She’s just a baby when you slip her out of a situation like this, stalking away in the middle of the night and depths of winter while the X-Men and Marauders take at each other’s throats. Let them fight. Let them rip wings off angels and blast flesh off the animals. Let them scramble each other’s minds into eggs. Let them be their own distraction from what is important in this scenario - a little bundle of joy, wrapping in dark red, shielded by more than your arms as you promise to get her far, far away through whatever means necessary.
But it isn’t far, far away that you need to go. No, you need to go further, crossing the barriers of time and space, to a future where she can be safe, but the funny thing about it is that the future is never safe. It is ripe with uncertainty and with dangers unforeseen, but this is why he trusts you.
Because you’re a soldier and no matter what, no matter who opposes you - be it time and space itself or a bullet to the back from the shadows, be it your own own father - you’re never letting a damn thing happen to this baby girl.

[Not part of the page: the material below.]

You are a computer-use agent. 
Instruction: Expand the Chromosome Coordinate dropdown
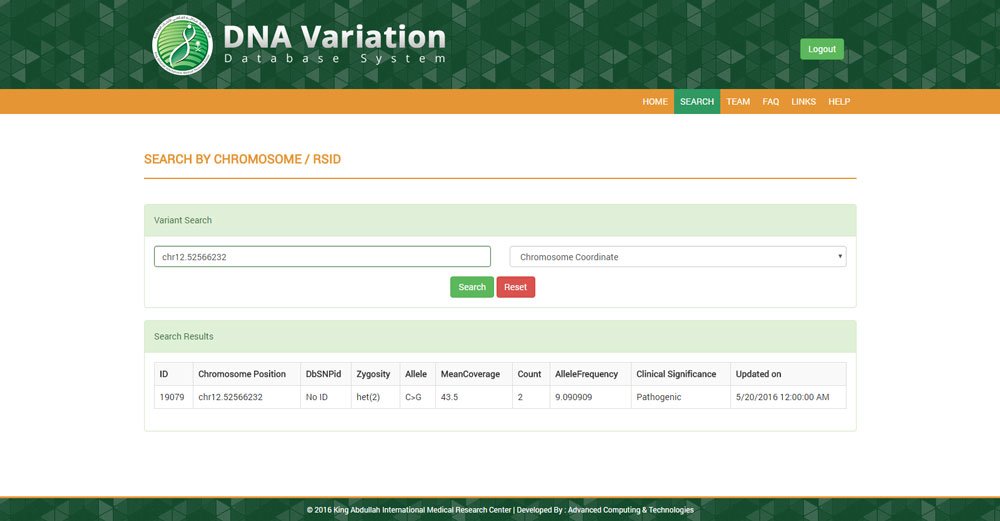pyautogui.click(x=678, y=257)
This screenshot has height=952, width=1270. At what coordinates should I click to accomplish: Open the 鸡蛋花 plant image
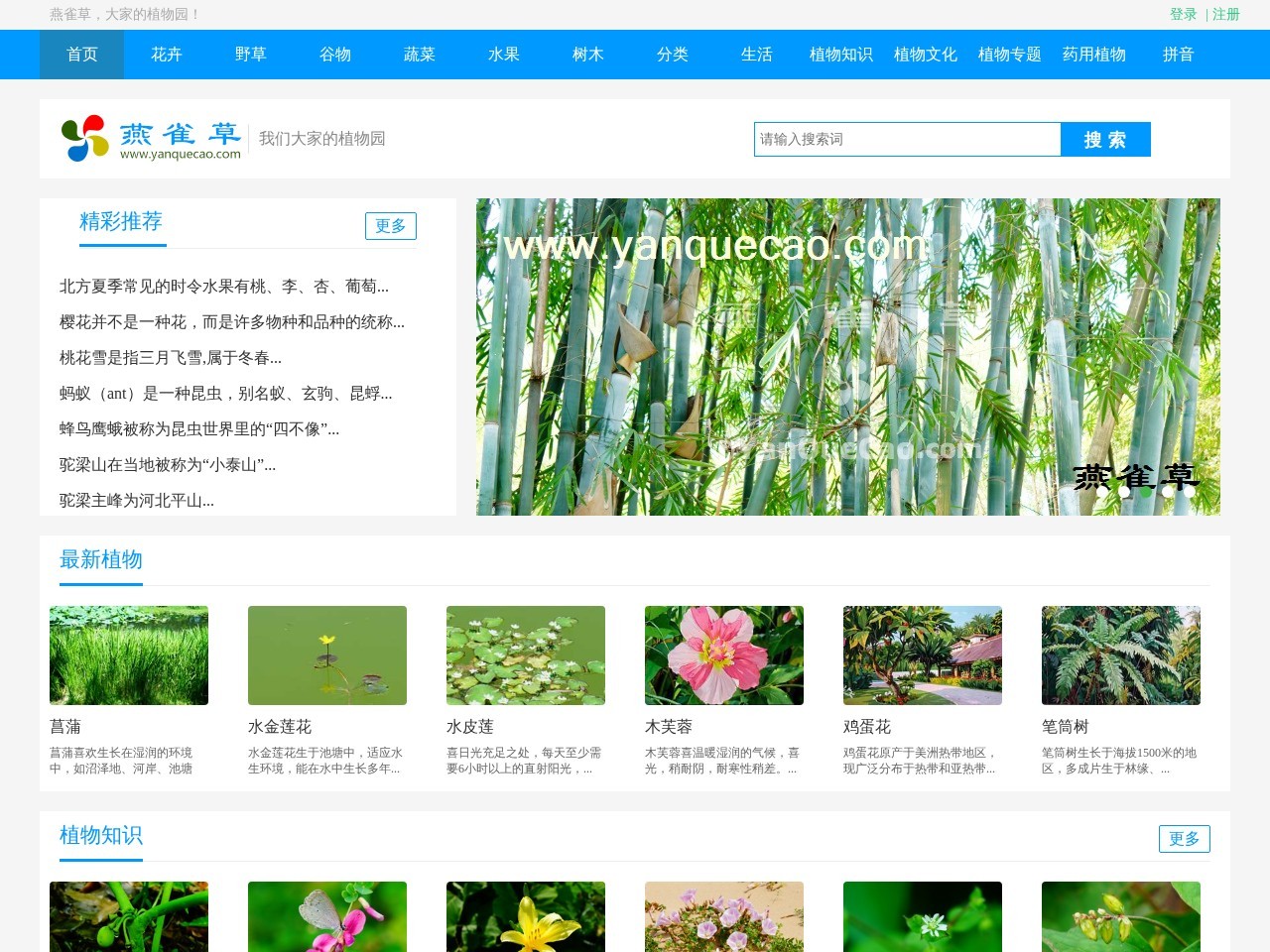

It’s just like before. You’re in the middle of a tough situation. The enemies aren’t the same and, in fact, some you don’t even recognize, but you know you need to get her out of there. It is a vestigial memory of another, the better parts of your older half that still find a place in your conscious being, that pulls you from catching up with the hive - hardly as casual as you’d like it to be - to head for the great arbor in the middle of Krakoa.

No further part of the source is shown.